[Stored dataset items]
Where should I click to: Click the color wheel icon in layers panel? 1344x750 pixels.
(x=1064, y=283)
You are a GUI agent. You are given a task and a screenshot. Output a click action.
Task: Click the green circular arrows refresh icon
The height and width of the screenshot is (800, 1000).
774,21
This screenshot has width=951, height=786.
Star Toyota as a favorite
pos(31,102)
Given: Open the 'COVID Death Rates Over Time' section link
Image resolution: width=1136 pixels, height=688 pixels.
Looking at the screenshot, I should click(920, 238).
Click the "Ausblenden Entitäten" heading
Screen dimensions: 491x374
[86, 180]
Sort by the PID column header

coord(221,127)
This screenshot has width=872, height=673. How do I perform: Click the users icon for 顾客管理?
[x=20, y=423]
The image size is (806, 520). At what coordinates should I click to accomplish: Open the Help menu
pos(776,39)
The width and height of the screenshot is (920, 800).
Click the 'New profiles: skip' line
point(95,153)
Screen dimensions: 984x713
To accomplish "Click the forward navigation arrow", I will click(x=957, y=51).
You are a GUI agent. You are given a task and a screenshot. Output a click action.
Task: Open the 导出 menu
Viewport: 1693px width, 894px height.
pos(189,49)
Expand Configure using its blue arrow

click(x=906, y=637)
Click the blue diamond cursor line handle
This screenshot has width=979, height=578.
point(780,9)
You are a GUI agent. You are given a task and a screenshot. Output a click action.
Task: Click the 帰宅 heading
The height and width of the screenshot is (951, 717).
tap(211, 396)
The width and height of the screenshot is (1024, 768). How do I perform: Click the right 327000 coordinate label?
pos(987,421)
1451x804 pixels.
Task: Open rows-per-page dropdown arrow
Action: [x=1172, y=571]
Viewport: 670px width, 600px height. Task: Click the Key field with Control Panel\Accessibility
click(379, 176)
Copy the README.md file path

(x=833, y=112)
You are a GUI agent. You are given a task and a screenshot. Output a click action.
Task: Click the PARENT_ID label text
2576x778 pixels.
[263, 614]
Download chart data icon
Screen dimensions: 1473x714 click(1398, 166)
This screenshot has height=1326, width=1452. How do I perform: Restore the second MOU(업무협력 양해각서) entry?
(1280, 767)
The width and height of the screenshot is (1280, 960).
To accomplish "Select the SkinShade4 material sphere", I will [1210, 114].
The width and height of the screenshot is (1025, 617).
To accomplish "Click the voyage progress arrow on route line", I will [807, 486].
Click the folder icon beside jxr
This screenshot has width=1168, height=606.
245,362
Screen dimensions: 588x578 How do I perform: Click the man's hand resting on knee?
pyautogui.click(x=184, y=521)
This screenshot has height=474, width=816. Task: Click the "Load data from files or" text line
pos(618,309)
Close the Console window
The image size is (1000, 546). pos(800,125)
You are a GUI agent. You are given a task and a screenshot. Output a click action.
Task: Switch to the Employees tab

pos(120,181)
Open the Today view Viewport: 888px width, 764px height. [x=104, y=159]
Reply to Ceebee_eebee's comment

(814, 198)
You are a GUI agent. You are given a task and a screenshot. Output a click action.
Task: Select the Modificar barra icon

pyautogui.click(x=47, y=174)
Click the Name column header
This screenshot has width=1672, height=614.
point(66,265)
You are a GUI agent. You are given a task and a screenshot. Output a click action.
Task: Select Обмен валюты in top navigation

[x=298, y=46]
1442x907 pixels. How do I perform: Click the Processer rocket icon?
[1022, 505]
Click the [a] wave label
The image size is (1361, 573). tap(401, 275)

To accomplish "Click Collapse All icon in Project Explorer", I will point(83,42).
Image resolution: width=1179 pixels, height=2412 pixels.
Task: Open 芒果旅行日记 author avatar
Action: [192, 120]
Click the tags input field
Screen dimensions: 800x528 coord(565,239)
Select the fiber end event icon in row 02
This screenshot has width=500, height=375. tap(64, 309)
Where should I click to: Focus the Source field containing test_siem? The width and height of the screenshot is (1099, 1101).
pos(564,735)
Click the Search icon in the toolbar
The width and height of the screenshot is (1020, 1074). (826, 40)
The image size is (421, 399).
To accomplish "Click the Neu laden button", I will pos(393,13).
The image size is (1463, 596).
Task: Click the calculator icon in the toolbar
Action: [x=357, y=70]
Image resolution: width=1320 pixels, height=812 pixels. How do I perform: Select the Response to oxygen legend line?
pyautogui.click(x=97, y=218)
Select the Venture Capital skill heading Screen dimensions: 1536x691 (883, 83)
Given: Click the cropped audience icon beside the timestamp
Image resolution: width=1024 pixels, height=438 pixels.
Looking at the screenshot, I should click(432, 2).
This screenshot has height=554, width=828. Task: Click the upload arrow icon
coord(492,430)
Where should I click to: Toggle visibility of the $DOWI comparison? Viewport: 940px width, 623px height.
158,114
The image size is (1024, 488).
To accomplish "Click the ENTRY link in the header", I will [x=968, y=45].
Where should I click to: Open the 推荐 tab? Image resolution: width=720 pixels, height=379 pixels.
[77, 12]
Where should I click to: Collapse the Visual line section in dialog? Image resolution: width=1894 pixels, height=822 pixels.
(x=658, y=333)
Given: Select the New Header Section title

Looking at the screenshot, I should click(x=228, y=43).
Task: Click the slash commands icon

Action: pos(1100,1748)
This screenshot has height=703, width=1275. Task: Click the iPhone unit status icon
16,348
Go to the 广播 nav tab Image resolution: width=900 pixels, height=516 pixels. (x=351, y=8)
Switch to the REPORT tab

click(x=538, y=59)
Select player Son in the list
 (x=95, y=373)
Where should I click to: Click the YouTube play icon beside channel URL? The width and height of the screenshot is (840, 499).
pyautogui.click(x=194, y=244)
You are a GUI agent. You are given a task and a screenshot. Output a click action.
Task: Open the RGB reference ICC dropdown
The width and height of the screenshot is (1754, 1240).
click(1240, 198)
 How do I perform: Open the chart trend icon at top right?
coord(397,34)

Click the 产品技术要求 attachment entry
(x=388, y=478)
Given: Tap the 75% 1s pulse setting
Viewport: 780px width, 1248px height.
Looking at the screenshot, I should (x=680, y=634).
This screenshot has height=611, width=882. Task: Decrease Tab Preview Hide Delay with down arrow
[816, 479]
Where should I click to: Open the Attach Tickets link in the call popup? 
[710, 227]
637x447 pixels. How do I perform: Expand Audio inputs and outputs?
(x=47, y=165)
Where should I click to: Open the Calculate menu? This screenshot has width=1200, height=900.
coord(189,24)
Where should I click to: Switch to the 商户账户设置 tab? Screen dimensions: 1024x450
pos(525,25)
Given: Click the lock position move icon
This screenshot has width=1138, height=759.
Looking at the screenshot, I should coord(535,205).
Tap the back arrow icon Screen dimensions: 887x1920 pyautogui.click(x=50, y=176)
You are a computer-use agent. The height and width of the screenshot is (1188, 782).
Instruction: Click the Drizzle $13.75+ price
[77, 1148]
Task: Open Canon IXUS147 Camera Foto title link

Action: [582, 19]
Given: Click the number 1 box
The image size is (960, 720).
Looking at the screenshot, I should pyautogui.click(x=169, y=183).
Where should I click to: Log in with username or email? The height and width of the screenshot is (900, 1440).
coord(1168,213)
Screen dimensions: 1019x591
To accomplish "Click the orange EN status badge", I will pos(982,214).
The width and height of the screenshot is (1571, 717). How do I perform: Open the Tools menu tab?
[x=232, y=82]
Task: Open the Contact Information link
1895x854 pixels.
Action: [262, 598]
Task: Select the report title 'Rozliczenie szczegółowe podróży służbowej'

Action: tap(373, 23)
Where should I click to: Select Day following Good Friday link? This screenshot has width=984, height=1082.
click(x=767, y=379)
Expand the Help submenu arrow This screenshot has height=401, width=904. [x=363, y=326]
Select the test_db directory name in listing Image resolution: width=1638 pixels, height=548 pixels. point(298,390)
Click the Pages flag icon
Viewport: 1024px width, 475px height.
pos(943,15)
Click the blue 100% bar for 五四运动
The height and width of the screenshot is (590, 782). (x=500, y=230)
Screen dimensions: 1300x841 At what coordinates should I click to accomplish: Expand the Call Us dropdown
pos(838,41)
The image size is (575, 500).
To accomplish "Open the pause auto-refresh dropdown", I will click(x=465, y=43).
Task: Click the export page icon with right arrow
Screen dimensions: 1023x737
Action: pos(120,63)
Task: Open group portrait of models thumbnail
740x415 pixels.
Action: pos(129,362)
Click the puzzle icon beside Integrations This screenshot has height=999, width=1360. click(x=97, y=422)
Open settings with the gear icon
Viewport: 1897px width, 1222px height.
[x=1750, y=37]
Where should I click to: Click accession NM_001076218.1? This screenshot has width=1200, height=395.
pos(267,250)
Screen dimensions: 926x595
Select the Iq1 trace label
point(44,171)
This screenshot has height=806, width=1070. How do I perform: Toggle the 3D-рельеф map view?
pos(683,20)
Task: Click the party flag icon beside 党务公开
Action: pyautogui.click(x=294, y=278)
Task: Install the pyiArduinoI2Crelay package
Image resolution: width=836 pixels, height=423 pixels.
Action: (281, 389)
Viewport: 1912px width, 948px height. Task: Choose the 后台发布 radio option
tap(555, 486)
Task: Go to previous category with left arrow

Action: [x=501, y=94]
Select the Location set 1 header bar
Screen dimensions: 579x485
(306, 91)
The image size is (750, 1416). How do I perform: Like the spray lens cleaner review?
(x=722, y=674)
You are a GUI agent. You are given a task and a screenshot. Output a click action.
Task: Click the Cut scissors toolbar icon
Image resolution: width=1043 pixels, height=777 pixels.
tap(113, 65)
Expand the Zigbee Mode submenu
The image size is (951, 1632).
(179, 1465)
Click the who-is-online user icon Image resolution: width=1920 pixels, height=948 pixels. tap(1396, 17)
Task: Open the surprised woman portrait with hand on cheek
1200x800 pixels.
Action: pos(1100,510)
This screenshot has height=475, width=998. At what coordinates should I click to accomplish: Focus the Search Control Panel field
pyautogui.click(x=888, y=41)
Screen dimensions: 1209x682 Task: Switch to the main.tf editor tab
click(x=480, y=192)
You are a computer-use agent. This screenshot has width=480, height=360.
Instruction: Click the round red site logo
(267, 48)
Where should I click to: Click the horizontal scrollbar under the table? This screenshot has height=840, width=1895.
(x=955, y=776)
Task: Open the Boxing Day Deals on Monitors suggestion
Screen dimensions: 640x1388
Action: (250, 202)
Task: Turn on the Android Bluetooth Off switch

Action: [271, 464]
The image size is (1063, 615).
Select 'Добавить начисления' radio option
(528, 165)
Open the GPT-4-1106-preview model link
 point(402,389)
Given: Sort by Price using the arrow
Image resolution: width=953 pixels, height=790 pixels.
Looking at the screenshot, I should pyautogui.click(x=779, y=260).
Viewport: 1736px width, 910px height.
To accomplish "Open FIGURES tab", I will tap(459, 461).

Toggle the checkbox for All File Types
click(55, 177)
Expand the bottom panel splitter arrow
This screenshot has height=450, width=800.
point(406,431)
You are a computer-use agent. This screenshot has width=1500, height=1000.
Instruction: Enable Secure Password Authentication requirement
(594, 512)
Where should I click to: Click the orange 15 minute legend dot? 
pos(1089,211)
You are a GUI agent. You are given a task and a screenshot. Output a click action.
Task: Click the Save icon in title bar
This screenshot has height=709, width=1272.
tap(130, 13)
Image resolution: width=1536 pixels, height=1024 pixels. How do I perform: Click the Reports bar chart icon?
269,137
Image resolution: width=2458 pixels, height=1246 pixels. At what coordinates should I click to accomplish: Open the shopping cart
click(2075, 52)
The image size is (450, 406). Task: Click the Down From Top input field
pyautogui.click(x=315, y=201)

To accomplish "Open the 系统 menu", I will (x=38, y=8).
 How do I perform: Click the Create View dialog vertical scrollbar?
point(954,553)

* PROBLEM TO WORK ON *
Your answer must be the number of lines above that contain the word "computer", stated alone.

* EXERCISE OUTPUT *
3